Repeat exactly the lines below that lie between the line with "Task: Go to the home screen icon" and the line with "Click the nsv6608386", counting both of those lines as part of the answer.

[Items from a data source]
*** Block opens ***
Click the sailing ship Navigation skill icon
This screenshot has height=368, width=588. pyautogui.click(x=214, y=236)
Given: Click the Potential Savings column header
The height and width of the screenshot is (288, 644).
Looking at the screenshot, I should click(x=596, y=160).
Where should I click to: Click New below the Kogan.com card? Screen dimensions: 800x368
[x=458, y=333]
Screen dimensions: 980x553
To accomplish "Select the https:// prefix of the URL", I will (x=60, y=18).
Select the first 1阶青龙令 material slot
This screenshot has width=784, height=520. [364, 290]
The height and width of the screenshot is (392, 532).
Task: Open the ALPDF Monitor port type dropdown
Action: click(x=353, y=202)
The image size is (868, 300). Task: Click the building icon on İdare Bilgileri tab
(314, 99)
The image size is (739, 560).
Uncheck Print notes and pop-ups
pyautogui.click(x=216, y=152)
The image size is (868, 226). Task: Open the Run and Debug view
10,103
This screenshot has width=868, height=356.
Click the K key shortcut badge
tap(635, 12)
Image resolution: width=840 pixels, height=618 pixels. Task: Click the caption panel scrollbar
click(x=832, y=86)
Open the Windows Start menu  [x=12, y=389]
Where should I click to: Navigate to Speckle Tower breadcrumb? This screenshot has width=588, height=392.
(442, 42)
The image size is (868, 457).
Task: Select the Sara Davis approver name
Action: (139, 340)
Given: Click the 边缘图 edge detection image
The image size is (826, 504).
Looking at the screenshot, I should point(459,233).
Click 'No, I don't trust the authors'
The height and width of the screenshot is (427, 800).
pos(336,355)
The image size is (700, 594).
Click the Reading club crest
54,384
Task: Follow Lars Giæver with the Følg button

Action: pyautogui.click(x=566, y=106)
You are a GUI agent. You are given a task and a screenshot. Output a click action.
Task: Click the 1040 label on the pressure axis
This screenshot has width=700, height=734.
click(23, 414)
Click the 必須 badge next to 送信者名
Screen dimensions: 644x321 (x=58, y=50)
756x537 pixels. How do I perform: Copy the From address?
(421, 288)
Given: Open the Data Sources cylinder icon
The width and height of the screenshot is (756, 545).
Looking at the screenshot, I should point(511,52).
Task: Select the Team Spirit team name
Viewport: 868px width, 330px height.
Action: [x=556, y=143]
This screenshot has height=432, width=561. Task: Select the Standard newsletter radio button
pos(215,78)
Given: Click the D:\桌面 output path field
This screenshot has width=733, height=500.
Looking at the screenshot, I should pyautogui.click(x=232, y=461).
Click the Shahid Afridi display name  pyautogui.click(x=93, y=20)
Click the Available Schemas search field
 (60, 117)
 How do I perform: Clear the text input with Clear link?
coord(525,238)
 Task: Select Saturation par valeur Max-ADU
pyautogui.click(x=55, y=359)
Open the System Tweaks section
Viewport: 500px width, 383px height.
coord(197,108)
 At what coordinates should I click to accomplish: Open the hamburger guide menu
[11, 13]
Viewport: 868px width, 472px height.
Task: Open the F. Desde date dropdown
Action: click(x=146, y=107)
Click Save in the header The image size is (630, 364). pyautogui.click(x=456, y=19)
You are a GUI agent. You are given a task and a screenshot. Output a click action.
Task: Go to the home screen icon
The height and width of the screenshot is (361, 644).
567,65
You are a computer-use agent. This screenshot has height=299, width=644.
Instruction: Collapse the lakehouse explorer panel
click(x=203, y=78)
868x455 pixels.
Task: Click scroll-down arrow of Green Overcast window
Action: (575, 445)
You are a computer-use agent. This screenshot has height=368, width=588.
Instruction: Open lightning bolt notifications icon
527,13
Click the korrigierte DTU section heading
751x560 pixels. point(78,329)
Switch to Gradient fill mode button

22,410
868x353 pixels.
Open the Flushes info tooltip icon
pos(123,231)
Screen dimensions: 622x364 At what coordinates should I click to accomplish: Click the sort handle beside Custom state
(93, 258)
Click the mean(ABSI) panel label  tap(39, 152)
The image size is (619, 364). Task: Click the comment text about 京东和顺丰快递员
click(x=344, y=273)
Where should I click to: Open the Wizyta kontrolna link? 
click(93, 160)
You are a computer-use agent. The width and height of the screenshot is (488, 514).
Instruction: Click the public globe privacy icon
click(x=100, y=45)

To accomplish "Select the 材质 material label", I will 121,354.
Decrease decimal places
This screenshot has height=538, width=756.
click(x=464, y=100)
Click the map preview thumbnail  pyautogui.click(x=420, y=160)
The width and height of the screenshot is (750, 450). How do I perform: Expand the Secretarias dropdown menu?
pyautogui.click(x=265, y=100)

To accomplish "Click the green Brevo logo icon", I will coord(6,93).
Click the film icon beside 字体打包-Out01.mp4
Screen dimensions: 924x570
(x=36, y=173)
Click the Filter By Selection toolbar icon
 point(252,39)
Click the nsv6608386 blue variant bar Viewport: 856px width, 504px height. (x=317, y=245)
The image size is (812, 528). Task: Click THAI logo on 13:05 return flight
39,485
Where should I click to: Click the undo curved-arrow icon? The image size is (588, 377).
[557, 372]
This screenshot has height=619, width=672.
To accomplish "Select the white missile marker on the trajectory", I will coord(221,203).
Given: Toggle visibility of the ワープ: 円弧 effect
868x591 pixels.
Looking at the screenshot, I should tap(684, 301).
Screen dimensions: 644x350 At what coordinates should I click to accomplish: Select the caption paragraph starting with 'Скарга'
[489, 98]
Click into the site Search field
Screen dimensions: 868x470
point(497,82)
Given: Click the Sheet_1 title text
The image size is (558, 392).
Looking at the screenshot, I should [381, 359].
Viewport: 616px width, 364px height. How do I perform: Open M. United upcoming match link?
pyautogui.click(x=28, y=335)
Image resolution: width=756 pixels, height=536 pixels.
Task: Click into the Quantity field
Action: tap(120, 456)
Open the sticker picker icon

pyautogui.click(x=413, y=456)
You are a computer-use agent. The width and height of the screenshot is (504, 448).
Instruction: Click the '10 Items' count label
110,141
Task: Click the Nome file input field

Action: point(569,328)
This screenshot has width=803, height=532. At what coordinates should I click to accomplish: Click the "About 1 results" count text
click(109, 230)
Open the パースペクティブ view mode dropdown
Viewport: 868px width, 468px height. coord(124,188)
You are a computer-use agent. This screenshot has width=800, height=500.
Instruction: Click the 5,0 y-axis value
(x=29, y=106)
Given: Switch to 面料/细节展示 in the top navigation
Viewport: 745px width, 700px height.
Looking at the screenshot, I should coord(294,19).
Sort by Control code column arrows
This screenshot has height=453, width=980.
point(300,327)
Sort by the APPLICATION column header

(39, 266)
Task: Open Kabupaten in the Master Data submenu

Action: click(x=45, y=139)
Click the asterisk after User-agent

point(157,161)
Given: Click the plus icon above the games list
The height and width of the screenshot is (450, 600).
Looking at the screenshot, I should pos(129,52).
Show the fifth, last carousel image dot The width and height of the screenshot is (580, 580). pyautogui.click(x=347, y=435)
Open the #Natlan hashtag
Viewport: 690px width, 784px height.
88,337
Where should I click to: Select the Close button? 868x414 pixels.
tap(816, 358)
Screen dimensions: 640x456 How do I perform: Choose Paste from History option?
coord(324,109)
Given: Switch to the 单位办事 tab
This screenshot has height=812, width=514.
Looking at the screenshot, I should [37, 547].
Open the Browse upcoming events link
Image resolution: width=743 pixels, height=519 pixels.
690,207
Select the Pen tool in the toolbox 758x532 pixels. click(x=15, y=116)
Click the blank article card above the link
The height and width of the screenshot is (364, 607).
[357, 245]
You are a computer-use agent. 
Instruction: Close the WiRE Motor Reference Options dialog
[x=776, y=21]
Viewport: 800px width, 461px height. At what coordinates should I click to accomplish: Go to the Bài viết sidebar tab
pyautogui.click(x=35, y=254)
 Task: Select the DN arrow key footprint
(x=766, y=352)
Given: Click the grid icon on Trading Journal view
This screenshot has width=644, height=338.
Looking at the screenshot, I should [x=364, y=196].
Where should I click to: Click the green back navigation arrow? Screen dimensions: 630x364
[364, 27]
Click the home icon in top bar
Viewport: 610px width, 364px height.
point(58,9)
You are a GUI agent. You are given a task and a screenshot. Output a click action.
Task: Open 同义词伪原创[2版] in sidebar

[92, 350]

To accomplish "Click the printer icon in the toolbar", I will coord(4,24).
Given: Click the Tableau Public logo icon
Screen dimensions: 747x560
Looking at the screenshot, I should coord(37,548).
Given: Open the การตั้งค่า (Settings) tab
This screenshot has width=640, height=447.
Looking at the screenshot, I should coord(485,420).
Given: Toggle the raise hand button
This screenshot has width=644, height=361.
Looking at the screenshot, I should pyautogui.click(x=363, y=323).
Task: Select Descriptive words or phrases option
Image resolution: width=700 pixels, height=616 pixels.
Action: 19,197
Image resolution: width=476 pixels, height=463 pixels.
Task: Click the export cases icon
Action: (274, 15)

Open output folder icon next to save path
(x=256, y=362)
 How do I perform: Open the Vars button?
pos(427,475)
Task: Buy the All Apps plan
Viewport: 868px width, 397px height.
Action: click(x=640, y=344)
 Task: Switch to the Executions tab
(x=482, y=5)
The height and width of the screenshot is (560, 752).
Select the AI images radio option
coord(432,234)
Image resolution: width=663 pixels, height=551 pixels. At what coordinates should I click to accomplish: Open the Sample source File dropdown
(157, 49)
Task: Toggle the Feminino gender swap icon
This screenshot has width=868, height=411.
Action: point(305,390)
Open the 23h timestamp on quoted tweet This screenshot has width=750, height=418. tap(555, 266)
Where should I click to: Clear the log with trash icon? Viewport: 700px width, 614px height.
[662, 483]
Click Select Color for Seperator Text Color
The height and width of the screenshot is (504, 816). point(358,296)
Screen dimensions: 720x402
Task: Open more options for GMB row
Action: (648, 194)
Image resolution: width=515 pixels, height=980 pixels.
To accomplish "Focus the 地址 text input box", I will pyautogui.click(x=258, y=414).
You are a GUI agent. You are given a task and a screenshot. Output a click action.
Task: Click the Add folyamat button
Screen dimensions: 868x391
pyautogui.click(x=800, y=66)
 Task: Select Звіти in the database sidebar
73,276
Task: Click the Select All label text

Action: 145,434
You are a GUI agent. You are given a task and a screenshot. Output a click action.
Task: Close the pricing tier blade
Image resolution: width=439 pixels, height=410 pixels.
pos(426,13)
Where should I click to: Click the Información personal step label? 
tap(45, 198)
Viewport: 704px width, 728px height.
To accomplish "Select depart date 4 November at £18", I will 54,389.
*** Block closes ***
● SOLUTION
Task: Go to the home screen icon
The height and width of the screenshot is (361, 644).
567,65
You are a computer-use agent. This screenshot has height=299, width=644.
Instruction: Collapse the lakehouse explorer panel
click(x=203, y=78)
868x455 pixels.
Task: Click scroll-down arrow of Green Overcast window
Action: (575, 445)
You are a computer-use agent. This screenshot has height=368, width=588.
Instruction: Open lightning bolt notifications icon
527,13
Click the korrigierte DTU section heading
751x560 pixels. point(78,329)
Switch to Gradient fill mode button

22,410
868x353 pixels.
Open the Flushes info tooltip icon
pos(123,231)
Screen dimensions: 622x364 At what coordinates should I click to accomplish: Click the sort handle beside Custom state
(93, 258)
Click the mean(ABSI) panel label  tap(39, 152)
The image size is (619, 364). Task: Click the comment text about 京东和顺丰快递员
click(x=344, y=273)
Where should I click to: Open the Wizyta kontrolna link? 
click(93, 160)
You are a computer-use agent. The width and height of the screenshot is (488, 514).
Instruction: Click the public globe privacy icon
click(x=100, y=45)

To accomplish "Select the 材质 material label", I will 121,354.
Decrease decimal places
This screenshot has height=538, width=756.
click(x=464, y=100)
Click the map preview thumbnail  pyautogui.click(x=420, y=160)
The width and height of the screenshot is (750, 450). How do I perform: Expand the Secretarias dropdown menu?
pyautogui.click(x=265, y=100)

To accomplish "Click the green Brevo logo icon", I will coord(6,93).
Click the film icon beside 字体打包-Out01.mp4
Screen dimensions: 924x570
(x=36, y=173)
Click the Filter By Selection toolbar icon
 point(252,39)
Click the nsv6608386 blue variant bar Viewport: 856px width, 504px height. (x=317, y=245)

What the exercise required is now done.